Squirreling: a browser-native SQL engine
These architectural choices follow logically from treating the browser as the primary execution environment for interactive exploration. The result is a browser-native SQL engine with a set of properties that shape how queries run:
- Immediate, incremental query execution in the browser. Queries start producing results as soon as execution begins, with rows and cells streaming as they’re ready. Users can inspect partial output, refine queries, or stop execution without blocking the UI or waiting for full execution.

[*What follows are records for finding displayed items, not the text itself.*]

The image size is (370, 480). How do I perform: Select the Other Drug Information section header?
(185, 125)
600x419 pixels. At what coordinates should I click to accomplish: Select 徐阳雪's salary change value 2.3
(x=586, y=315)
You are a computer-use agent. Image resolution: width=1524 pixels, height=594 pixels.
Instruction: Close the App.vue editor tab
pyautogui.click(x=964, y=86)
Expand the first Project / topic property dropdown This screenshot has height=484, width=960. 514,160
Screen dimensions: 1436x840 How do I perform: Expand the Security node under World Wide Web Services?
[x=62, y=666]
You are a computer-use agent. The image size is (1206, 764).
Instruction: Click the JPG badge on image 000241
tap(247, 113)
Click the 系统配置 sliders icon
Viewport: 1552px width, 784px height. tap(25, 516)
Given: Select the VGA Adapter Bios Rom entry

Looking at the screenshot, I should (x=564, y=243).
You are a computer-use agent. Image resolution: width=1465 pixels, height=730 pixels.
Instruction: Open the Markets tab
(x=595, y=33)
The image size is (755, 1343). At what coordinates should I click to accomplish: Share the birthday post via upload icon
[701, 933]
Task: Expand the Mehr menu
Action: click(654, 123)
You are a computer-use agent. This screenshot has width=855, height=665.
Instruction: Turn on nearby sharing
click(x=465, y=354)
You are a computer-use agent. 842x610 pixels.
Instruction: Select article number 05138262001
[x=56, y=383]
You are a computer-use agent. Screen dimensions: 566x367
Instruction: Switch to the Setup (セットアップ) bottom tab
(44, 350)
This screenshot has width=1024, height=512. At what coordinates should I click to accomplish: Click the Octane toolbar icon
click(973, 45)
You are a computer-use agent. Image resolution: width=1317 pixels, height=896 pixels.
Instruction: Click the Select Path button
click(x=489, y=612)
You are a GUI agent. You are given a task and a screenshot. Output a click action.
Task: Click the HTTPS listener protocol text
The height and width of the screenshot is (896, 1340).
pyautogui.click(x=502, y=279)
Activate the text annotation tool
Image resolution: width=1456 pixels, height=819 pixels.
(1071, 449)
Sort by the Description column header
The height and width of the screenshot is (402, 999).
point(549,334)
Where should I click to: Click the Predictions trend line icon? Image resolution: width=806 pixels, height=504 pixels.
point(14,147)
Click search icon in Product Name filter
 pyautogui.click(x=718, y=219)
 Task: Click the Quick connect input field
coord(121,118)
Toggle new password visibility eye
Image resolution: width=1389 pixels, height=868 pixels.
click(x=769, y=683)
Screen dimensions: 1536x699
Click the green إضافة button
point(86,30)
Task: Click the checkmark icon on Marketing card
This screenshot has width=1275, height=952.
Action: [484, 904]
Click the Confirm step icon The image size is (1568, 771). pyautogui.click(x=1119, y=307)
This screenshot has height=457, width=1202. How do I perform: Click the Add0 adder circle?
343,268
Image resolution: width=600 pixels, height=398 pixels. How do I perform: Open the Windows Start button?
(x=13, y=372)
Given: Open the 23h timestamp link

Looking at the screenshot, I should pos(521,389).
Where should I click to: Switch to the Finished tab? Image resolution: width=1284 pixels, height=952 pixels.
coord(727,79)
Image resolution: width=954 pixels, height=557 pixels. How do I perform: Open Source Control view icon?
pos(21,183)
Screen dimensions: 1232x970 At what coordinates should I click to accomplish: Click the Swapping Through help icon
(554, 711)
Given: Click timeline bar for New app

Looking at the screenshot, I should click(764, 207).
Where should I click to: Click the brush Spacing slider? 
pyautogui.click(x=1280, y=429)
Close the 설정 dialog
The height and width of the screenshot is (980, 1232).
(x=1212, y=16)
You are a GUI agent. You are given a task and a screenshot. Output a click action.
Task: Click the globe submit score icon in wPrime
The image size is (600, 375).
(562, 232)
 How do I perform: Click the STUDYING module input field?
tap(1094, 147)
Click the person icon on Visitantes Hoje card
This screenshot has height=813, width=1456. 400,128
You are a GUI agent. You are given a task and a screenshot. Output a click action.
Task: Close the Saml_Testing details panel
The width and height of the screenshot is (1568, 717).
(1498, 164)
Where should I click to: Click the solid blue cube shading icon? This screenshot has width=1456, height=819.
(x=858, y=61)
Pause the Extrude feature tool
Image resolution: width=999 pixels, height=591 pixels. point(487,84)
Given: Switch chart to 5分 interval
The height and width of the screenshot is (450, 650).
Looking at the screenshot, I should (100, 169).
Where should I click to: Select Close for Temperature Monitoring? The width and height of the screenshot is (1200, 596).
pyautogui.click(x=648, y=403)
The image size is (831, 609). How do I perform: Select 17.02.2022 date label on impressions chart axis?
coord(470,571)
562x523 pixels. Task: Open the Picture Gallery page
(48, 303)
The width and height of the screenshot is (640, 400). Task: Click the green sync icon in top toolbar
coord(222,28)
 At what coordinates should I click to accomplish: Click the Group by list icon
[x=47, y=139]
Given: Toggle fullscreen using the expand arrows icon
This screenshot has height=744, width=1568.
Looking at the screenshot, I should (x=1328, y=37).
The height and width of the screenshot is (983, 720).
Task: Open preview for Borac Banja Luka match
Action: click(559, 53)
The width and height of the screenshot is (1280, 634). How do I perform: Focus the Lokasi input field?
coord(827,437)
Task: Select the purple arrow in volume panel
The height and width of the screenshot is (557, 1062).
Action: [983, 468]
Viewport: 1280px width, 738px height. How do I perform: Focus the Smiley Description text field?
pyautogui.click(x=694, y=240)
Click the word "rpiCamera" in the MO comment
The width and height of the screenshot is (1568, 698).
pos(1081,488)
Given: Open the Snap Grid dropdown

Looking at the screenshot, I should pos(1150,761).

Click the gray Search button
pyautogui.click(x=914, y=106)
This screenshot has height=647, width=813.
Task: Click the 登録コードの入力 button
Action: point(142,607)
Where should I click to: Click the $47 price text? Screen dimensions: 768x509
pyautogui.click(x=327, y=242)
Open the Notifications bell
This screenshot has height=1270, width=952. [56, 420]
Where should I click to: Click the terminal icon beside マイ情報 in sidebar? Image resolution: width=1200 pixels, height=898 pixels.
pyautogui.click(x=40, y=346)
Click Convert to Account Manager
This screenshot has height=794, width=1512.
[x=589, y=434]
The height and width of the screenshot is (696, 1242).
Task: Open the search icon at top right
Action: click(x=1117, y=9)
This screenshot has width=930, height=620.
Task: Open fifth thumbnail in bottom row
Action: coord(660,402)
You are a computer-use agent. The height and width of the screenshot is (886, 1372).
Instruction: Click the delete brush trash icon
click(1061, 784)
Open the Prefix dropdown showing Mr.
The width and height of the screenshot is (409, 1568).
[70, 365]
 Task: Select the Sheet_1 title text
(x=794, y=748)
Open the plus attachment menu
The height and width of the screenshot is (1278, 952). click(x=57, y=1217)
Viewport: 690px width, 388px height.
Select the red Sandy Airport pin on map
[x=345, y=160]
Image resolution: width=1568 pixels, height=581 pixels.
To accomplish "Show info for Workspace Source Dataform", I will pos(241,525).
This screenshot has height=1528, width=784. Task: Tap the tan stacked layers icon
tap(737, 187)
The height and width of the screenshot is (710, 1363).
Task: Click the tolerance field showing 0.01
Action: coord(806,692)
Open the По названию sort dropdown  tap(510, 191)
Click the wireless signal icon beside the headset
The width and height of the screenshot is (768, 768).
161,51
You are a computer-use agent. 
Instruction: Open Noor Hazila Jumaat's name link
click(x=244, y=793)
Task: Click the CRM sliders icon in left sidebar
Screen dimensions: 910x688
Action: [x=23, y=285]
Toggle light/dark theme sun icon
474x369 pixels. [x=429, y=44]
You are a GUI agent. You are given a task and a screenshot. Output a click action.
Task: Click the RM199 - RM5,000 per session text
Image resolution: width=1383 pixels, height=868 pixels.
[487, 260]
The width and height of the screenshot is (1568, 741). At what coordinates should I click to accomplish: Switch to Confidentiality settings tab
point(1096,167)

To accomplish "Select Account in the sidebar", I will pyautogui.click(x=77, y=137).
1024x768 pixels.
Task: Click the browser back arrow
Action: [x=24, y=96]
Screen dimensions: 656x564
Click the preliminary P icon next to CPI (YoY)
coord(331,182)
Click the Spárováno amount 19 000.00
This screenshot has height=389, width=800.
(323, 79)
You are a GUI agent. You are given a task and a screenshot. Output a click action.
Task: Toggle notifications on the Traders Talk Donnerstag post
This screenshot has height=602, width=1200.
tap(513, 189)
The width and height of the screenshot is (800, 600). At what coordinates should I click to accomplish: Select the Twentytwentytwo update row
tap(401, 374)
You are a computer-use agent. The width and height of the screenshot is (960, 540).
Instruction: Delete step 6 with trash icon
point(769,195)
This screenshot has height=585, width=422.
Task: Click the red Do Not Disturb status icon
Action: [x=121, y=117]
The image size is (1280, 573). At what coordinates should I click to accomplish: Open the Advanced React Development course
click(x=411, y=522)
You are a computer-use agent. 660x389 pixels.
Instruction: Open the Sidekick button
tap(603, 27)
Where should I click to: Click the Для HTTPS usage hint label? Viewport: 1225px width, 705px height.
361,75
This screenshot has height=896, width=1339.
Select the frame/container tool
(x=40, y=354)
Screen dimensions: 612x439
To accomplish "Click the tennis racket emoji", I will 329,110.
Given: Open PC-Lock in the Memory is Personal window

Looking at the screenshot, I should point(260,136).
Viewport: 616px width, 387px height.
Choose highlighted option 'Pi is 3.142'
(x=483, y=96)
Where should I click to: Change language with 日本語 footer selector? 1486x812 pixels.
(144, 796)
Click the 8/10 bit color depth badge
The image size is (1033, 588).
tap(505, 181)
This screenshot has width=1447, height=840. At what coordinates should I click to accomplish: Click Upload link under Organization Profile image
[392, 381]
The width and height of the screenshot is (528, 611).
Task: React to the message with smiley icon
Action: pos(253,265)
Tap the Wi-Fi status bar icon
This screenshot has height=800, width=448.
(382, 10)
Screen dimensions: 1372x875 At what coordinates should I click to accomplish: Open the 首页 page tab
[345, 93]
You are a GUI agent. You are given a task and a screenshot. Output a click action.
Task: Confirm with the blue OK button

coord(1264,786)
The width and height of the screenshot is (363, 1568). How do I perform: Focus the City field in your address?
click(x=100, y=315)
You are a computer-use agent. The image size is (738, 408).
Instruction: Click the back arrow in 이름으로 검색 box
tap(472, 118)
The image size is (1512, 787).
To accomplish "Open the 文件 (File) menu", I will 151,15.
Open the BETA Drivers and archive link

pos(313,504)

- Explicit control over when expensive work runs. Columns are evaluated only when referenced, and LIMIT and ORDER BY act as cost controls as well as query clauses. Expensive operations run only when required, which allows execution to stop early to avoid unnecessary computation.
- Lightweight, backend-free exploration over asynchronous data. Squirreling runs entirely client-side as an open-source library, with no backend, account setup, or loading flows. It supports interactive querying over asynchronous data sources, including cloud-native formats like Parquet, in a footprint of ~9KB (minified and gzipped).
Squirreling is available as an open-source library here: github.com/hyparam/squirreling
References
[1] Abadi, D. J., Myers, D. S., DeWitt, D. J., & Madden, S. R. (2007). Materialization Strategies in a Column-Oriented DBMS. In Proceedings of the 23rd International Conference on Data Engineering (ICDE) (pp. 466–475). IEEE.